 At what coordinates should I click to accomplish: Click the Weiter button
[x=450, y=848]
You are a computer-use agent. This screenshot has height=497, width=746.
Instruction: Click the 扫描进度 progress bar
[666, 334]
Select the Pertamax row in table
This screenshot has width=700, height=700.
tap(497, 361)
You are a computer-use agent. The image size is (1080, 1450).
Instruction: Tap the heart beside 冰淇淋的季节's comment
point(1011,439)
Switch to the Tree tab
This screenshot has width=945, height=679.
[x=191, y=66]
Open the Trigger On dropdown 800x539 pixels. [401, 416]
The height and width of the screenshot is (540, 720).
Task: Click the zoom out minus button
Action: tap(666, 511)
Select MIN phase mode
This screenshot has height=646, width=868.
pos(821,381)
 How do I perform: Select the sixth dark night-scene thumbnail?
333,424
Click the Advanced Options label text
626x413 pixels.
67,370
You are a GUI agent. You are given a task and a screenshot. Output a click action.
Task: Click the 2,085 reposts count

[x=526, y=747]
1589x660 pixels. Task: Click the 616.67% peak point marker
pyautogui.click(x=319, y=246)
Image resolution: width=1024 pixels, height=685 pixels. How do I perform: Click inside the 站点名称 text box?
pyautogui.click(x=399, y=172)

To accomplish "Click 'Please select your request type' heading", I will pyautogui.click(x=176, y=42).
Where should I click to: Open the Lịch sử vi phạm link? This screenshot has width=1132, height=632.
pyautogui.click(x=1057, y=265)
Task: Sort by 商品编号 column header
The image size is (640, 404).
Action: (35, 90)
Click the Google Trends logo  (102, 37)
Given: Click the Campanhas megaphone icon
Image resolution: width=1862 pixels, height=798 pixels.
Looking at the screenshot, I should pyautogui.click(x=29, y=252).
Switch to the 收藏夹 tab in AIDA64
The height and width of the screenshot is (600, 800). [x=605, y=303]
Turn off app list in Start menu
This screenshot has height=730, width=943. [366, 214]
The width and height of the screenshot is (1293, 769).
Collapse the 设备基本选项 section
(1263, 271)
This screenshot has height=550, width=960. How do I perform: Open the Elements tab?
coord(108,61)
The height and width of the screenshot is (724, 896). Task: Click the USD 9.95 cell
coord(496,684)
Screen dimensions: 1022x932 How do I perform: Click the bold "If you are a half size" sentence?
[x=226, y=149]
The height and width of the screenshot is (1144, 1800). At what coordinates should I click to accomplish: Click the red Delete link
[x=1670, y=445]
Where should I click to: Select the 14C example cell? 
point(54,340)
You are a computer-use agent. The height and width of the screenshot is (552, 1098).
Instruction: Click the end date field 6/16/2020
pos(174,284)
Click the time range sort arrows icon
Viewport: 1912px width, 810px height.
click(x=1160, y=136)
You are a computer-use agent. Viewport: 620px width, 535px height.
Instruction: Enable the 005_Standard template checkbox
----
### Work task
Quote the records from their first line to the line with "Select the Pertamax row in table", inclusive, without adding or dropping anything.

### Answer space
 At what coordinates should I click to accomplish: Click the Weiter button
[x=450, y=848]
You are a computer-use agent. This screenshot has height=497, width=746.
Instruction: Click the 扫描进度 progress bar
[666, 334]
Select the Pertamax row in table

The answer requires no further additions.